### [Tasks to perform]
1. Answer these from the case summary below:
(a) Which count in Howle's suit alleged common-law negligence?
(b) Under what provision did the trial court dismiss count II?
(c) How did the appellate court rule on appeal?
2. Continue the case summary below, starting right after its last sentence.

### [Text segment]
- - - - -

Howle v. Aqua Illinois, Inc.
2012 IL App (4th) 120207
| Ill. App. Ct. | 2012Background
- Howle sued Aqua Illinois, Inc. and Robert Chitwood for injuries from Sage the dog; count II alleged violation of the Animal Control Act, and count IV alleged common-law negligence; the incident occurred on Aqua’s rental property at the Plant premises during a family gathering; Chitwood rented the residence from Aqua, which owned the home and could terminate tenancy; Aqua warned Chitwood to restrain dogs and later terminated tenancy after incidents; the trial court granted summary judgment for Aqua on count IV and dismissed count II under 2-619(a)(9); on appeal, the appellate court affirmed, treating count II as adjudicated on summary-judgment standard; the central issue is whether Aqua’s ownership/control over Sage satisfies the Act and whether Aqua owed a duty in negligence.

- - - - -

### [Dataset excerpt]
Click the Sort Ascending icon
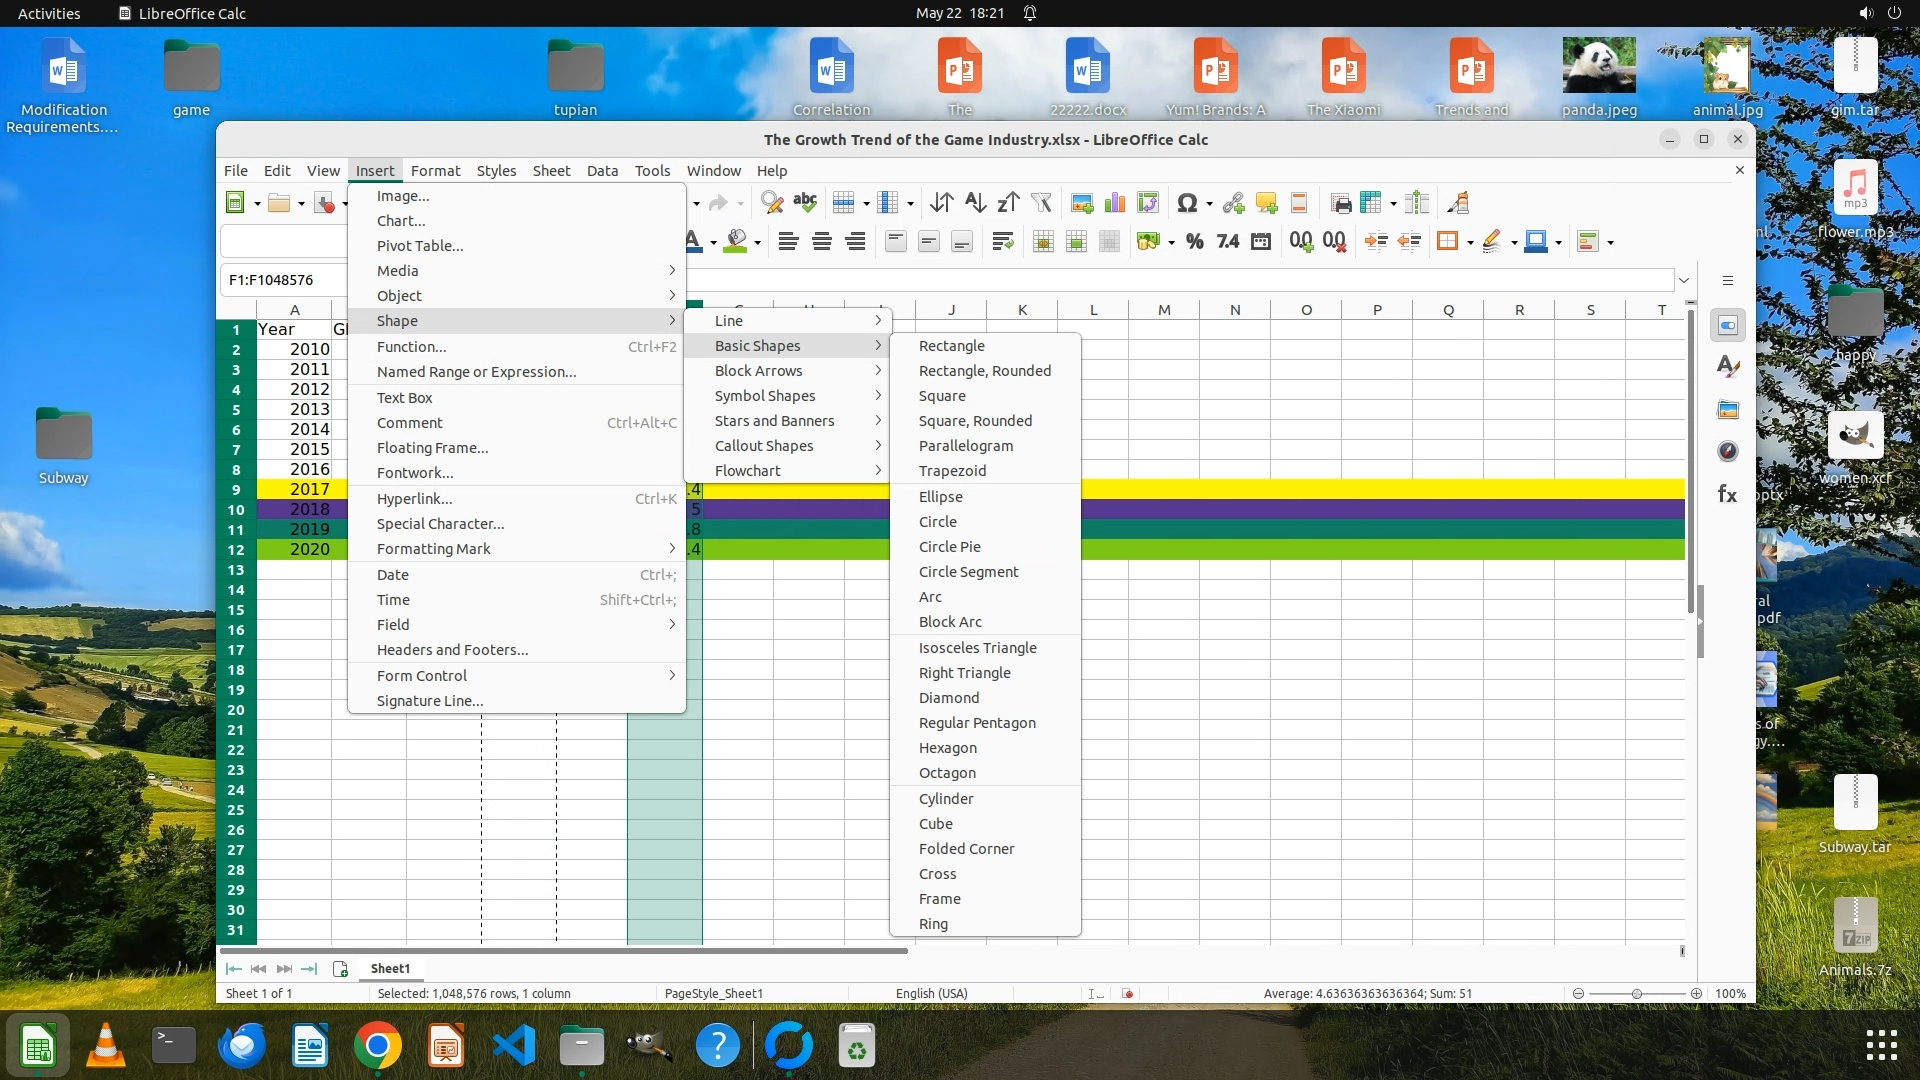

- - - - -

### [Results for the exercise]
1.
(a) Count IV.
(b) Under 2-619(a)(9).
(c) It affirmed.

2.
Issues
| Issue | Plaintiff's Argument | Defendant's Argument | Held |
|---|---|---|---|
| Whether Aqua qualifies as the dog’s owner under the Act | Howle argues Aqua kept/controlled the dog | Aqua asserts no ownership or control over Sage | No ownership/control by Aqua for Sage under the Act |
| Whether Aqua owed a duty to Howle in the negligence claim | Aqua’s control over the premises created a duty | Landlord duty ends when property is leased and control is relinquished | No duty owed by Aqua; no control over the leased premises related to the dog |
| Whether Aqua’s 2-619.1 motion was properly used | 2-619.1 motion improperly treated as summary judgment | Motion addressed ownership; should be summary judgment | Approach treated as summary judgment; affirmed |
| Whether material facts existed about Aqua’s knowledge of the dogs’ propensities | Aqua knew Sage was aggressive | No evidence Aqua knew about Sage’s propensities; no duty | No genuine issue; no duty based on lack of control |
Key Cases Cited
- Steinberg v. Petta, 114 Ill. 2d 496 (1986) (ownership requires care, custody, and control)
- Klitzka v. Hellios, 348 Ill. App. 3d 594 (2004) (landlord-tenant control not sufficient to impose duty over animal)
- Lucas v. Kriska, 168 Ill. App. 3d 317 (1988) (knowledge of propensities required when non-owner allows dog on land)
- Gilley v. Kiddel, 372 Ill. App. 3d 271 (2007) (landlord not liable for tenant’s animal injuries absent retained control)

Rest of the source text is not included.